Hours, adjusting the little sliders to try to get that shade of blue that would make it look like the background of the image and the background of the page were the same.
Then my friend told me about the eye dropper tool...
-- Seejay
Admin
I hate to be the one telling you this, but... intestines does not do a terribly good job at moving electrons.
Admin
I had to do this about 6 years ago to test 'UI responsiveness' on a thick-client windows app deployed remotely using Citrix. Of course, I also had extensive network traces running to provide actual request-response timings between the clients and the Citrix server (and between the Citrix server and the 'app server'), but management wanted to know how much time between completing the network transactions and the UI refresh.
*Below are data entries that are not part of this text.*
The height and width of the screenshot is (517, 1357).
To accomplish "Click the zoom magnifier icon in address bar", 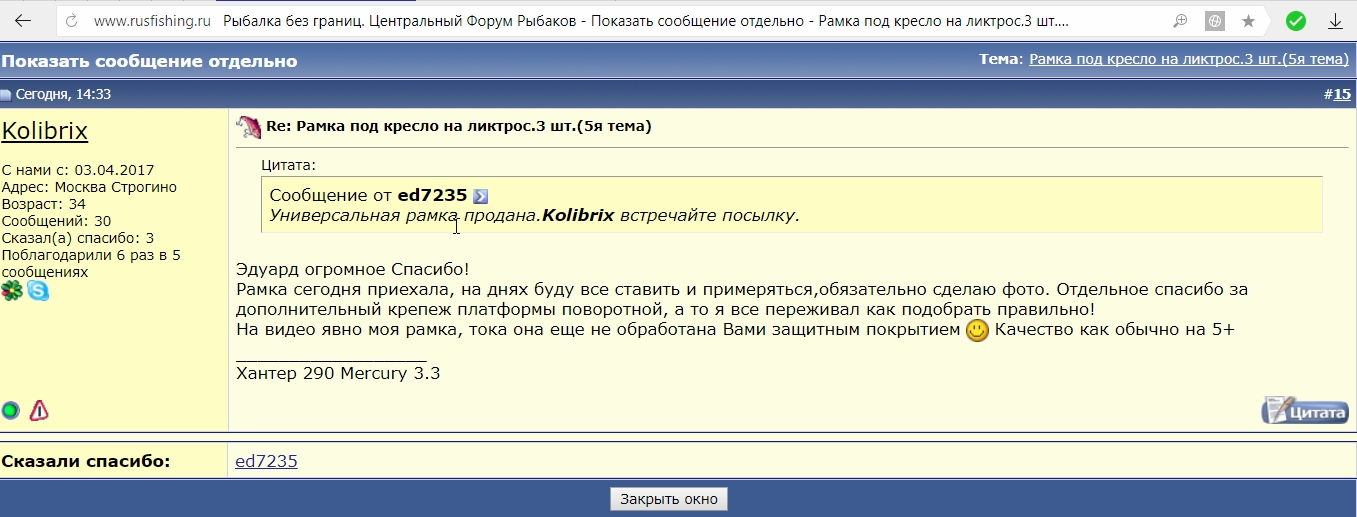I will coord(1181,21).
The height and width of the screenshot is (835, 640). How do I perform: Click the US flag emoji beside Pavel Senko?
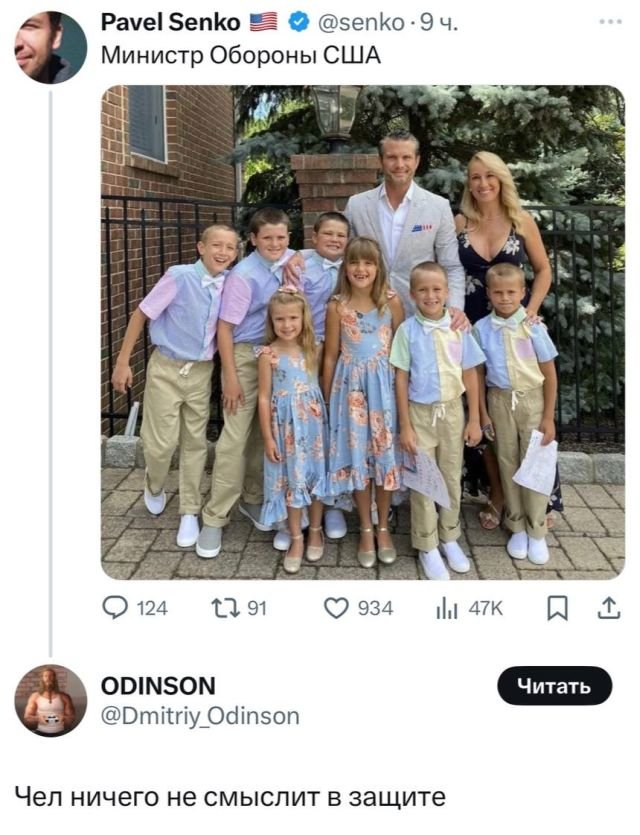pyautogui.click(x=265, y=22)
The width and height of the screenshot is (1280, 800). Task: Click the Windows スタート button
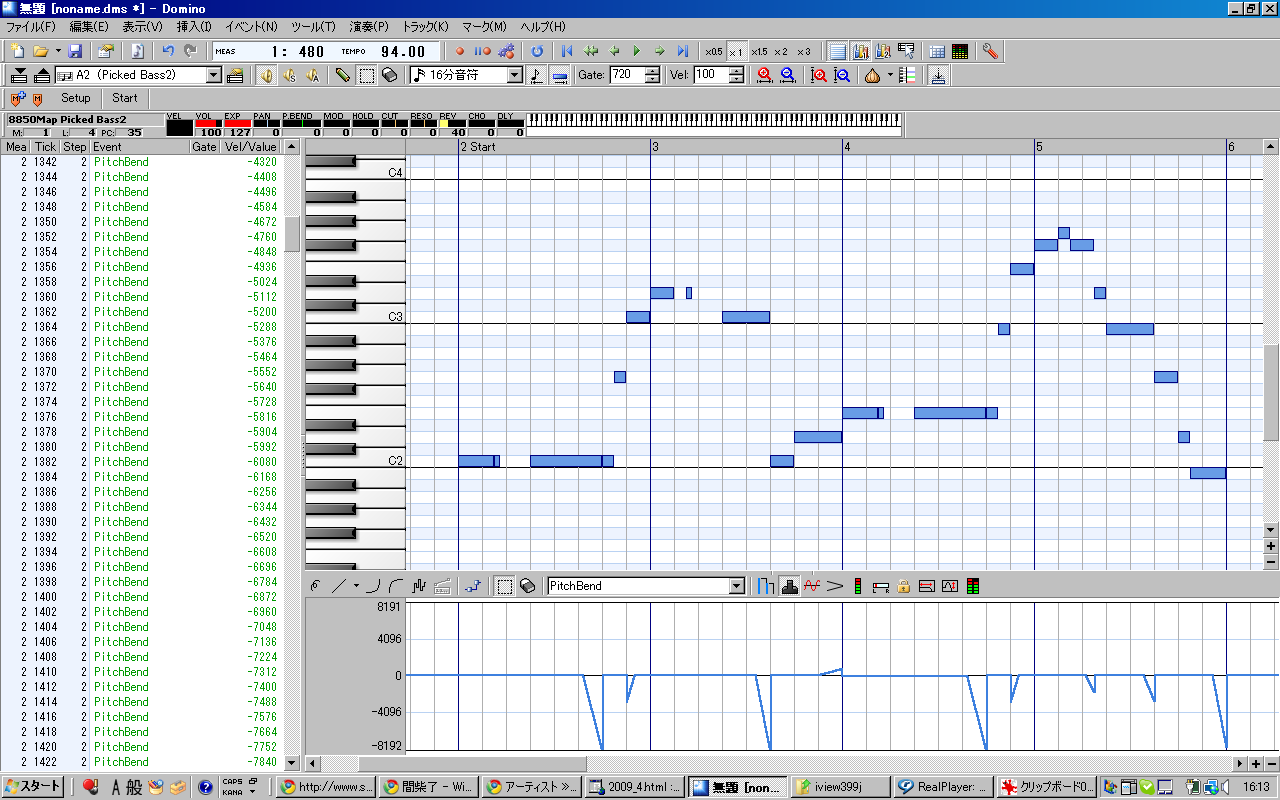pyautogui.click(x=35, y=787)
I think I ended up throwing out the stopwatch results and adding some constant amount to the network trace timings to correct for 'rendering time'.
It was all predicated by a pretty severe WTF: Don't develop and test client-server applications on a 100Mbit LAN and then deploy them to sites with a 56k frame relay without doing a load test or two.
Admin
You can make a quick magnifying glass with a bit of water. Just flick a drop onto the screen, and POOF! instant magnification.
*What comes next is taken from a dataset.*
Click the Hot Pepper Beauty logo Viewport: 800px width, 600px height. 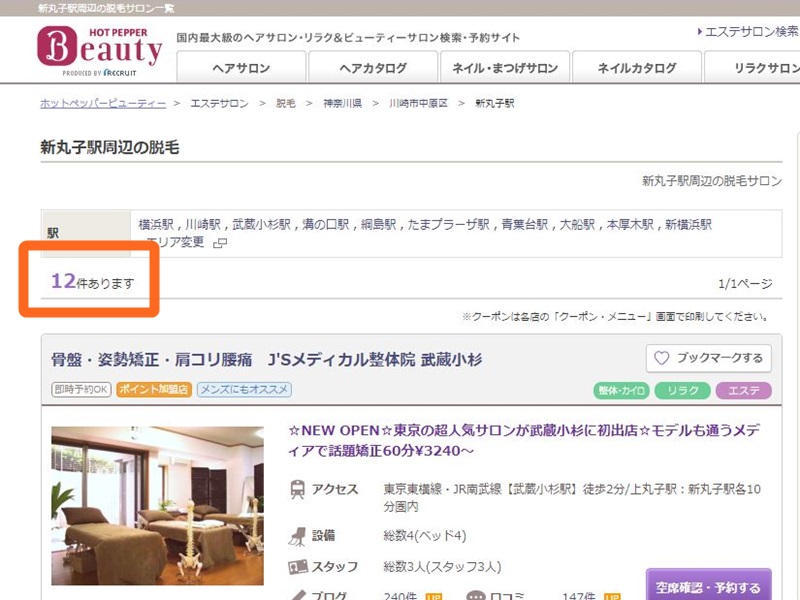pos(99,50)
I used this technique to solve a bet with my brother over how the phosphors were arranged on our TV set.
Admin
Oops - seems someone left the company in there! I guess that's why you shouldn't have a soccer company doing tests.
Wait a second... that mitre is all lowercase. So you must mean this federal research lab.
Ah, I always love to know what my tax dollars are being wasted on!
Admin
If you're not being sarcastic, you're really reaching here.
Admin
I once applied to work for MITRE. They invited me onsite, flew me in, set me up in an excellent hotel, and gave me a tour of the place.
I never heard from them again. They spent over $1000 on my plane tickets (I printed a receipt at the gate), but they couldn't spend 39 cents on a rejection formletter.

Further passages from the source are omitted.